Tout est là (presque) comme avant : 15 ans d’archives comportant rapports climatiques, outils pédagogiques, cartes régionales et tableaux de bord sur les indicateurs clés (CO2, glace arctique, températures mondiales, niveau des océans, etc.).
Au moment de la fermeture, Washington l’avait justifié en invoquant le respect de l’ordre exécutif 14303 (« Restoring Gold Standard Science »), un texte censé garantir la rigueur scientifique fédérale, mais que l’administration Trump a détourné en 2025 pour justifier la suppression d’outils de communication scientifique. Officiellement, aucune étude ni aucune donnée n’était visée nommément ; dans les faits, climate.gov s’est retrouvé sommé de répondre à des standards de validation administrative si lourds qu’ils en devenaient impossibles à tenir pour un service de vulgarisation tenu par seulement dix personnes.
Une technique typique de l’administration Trump : au lieu d’interdire le site (ce qui aurait provoqué un tollé juridique monstrueux), on fait en sorte qu’il soit illégal ou non conforme par le biais de la réglementation.

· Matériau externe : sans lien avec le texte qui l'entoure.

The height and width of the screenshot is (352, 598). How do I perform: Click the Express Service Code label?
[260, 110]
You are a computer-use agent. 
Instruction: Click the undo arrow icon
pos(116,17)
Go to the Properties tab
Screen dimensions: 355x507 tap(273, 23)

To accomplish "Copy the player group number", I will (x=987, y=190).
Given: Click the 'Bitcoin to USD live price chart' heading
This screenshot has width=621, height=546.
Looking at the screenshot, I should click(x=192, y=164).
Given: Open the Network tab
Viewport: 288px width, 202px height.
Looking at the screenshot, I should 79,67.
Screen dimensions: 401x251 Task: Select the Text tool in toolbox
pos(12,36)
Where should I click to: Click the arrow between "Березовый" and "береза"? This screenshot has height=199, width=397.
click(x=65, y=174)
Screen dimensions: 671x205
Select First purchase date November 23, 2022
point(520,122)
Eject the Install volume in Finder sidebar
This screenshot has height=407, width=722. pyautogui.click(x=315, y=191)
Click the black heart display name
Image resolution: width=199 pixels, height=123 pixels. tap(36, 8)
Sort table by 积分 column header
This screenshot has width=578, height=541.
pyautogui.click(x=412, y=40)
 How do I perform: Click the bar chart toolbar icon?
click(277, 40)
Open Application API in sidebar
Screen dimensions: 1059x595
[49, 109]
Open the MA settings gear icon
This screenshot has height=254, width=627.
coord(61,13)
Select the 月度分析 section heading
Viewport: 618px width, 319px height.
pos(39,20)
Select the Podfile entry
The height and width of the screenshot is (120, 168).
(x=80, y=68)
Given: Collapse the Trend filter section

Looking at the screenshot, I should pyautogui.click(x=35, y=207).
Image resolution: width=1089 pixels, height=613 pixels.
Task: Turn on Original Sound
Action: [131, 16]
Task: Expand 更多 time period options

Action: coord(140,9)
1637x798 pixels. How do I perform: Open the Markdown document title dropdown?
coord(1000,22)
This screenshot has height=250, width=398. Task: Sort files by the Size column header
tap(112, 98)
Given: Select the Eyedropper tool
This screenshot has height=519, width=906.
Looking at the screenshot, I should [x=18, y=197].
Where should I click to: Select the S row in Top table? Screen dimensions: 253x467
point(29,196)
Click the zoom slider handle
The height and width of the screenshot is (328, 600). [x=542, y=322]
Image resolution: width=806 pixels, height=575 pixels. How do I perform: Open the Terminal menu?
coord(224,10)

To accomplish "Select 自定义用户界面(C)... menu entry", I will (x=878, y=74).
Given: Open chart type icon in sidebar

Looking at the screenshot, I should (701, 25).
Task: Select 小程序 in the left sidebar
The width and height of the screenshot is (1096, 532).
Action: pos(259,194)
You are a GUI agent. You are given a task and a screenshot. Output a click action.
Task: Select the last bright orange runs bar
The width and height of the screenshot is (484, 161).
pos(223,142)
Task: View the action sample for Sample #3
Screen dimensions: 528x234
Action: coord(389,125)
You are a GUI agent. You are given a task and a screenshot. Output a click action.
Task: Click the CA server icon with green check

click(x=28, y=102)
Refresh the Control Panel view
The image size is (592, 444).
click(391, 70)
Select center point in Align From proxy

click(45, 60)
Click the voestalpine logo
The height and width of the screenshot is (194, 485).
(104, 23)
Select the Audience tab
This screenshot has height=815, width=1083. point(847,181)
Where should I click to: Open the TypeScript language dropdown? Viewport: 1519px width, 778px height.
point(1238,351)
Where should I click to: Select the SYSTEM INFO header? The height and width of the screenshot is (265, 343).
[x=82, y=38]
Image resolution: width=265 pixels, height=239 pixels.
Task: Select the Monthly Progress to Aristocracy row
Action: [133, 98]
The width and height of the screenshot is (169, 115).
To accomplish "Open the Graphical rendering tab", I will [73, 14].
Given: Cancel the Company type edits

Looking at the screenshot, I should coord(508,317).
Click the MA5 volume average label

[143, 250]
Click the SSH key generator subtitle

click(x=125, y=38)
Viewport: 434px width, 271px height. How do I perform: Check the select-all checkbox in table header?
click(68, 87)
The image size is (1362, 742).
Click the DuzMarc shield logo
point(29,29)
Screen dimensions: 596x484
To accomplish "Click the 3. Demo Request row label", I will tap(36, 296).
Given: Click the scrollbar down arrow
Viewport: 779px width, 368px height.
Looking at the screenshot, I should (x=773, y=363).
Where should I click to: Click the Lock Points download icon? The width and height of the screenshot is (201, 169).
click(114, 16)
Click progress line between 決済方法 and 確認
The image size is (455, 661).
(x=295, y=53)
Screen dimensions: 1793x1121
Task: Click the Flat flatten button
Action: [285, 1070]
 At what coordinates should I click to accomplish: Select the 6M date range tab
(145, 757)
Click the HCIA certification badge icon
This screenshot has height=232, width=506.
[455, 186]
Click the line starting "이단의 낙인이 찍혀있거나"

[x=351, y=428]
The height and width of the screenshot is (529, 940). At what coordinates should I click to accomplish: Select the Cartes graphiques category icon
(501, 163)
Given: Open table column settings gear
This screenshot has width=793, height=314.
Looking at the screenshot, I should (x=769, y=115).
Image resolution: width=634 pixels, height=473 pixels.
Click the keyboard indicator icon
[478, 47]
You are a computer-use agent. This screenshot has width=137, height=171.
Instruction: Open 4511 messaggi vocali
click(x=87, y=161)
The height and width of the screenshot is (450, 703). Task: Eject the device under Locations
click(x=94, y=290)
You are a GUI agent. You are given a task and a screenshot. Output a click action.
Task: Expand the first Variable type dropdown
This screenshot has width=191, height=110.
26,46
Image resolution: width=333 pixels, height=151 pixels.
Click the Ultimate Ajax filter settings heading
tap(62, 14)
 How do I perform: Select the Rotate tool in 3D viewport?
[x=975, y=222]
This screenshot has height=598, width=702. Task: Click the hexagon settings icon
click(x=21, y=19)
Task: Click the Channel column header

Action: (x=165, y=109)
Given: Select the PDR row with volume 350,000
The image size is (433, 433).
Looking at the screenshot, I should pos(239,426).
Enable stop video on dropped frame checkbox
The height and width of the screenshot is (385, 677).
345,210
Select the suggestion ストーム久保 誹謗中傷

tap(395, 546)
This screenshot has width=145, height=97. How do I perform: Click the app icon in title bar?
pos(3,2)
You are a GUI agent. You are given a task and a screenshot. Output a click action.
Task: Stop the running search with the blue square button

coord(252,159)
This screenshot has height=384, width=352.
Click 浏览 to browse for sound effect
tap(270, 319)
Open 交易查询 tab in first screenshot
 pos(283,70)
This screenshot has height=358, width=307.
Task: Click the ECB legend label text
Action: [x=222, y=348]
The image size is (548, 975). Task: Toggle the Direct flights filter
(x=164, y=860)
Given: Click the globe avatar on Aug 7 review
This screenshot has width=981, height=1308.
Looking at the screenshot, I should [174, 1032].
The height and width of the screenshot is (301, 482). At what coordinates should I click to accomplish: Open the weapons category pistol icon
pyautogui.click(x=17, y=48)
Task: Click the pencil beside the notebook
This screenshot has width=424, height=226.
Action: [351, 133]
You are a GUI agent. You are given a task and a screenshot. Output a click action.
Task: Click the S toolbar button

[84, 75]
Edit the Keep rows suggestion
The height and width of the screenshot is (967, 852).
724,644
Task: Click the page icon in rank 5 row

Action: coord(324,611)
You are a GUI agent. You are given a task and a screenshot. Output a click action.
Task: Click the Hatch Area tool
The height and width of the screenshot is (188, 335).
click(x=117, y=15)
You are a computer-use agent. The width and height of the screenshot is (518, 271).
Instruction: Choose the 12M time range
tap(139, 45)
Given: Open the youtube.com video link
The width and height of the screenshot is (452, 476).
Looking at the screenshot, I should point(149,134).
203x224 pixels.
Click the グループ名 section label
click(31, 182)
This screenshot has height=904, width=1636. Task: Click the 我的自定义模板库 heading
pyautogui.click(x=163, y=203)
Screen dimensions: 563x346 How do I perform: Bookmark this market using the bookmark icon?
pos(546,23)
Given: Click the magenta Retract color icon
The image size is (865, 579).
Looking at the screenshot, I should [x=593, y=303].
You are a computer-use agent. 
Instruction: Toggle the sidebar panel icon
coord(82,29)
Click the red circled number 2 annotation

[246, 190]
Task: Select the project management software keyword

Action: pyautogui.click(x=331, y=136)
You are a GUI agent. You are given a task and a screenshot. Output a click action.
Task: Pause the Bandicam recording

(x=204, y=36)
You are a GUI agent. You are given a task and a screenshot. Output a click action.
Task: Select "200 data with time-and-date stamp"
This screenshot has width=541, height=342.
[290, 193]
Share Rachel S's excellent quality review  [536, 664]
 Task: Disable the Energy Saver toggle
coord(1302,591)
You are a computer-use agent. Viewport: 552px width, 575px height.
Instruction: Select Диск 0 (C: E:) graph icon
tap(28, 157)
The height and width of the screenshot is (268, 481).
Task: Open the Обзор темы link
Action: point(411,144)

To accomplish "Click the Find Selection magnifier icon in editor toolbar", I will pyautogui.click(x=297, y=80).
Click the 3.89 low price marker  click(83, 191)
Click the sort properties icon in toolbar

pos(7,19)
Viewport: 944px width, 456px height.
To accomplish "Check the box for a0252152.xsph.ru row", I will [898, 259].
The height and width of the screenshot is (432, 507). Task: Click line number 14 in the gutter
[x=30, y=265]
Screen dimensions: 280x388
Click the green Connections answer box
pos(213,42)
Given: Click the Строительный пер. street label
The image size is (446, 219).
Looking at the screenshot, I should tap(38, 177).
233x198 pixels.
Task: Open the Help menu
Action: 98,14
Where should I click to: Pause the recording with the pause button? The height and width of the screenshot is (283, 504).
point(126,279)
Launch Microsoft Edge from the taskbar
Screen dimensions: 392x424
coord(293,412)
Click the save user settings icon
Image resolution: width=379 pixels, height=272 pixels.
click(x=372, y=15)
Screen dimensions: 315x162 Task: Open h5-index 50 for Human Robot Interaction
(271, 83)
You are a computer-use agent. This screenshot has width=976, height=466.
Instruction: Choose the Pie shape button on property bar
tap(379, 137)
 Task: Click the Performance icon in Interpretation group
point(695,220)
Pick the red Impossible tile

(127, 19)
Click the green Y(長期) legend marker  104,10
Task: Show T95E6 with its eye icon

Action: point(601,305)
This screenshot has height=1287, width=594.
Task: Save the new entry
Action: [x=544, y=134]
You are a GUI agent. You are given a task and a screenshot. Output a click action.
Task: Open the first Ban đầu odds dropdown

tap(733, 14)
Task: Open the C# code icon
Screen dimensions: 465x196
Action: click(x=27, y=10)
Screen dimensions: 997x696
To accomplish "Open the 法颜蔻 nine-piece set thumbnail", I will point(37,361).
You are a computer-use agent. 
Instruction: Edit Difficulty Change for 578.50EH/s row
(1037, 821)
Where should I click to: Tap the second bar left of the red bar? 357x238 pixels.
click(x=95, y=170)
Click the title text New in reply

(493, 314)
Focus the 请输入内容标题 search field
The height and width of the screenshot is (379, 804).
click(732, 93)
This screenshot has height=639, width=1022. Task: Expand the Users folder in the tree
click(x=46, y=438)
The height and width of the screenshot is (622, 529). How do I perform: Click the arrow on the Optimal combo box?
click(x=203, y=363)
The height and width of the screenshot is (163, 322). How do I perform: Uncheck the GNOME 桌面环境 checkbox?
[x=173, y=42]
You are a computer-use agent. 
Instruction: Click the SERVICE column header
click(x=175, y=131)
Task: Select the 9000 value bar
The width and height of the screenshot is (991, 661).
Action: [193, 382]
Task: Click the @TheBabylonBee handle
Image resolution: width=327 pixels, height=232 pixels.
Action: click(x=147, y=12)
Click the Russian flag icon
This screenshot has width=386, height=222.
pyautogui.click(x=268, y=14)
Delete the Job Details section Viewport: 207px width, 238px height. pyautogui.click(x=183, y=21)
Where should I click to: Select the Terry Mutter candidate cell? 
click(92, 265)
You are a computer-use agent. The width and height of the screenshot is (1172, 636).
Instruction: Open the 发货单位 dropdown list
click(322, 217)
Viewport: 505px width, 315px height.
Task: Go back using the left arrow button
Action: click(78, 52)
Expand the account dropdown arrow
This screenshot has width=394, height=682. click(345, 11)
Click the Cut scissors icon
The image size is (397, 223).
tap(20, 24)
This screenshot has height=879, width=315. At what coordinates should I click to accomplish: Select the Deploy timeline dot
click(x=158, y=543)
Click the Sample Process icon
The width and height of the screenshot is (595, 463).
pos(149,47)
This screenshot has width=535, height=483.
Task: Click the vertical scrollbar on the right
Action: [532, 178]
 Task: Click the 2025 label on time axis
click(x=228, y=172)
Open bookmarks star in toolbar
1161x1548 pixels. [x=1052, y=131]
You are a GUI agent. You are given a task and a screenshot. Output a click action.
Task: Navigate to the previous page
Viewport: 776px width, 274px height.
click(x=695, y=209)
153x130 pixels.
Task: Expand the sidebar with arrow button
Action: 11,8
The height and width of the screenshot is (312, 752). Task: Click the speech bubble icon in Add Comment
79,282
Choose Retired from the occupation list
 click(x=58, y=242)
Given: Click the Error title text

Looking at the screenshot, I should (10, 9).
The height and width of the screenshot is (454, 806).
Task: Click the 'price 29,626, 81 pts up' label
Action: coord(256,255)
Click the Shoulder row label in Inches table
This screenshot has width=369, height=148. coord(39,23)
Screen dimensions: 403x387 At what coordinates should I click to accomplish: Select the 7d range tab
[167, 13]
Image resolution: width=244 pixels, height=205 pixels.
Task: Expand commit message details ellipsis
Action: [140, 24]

La « victoire » de Lindsey a tout de même l’affreux arrière-goût doux-amer d’une défaite par K.O. technique infligée par l’État. En fin de compte, qui a vraiment gagné ? Est-ce la chercheuse et son équipe, qui a réussi à sauver les meubles avant qu’ils ne finissent brûlés ? Est-ce Washington, qui a réussi à déclasser le savoir scientifique au rang d’opinion privée, presque un « hobby » financé par des donateurs anonymes, alors qu’il devrait faire partie de la colonne vertébrale de la souveraineté nationale américaine ? Cette manche revient sans le moindre doute aux scientifiques, mais la guerre, elle, continuera de plein droit, tant que les cycles électoraux suivront leur cours. « L’accès à une information climatique rigoureuse ne devrait pas disparaître au gré des changements de gouvernement », martèle Lindsey. Alors, oui, nous pouvons applaudir ce sauvetage, mais n’oublions jamais qu’il n’aurait jamais dû être nécessaire.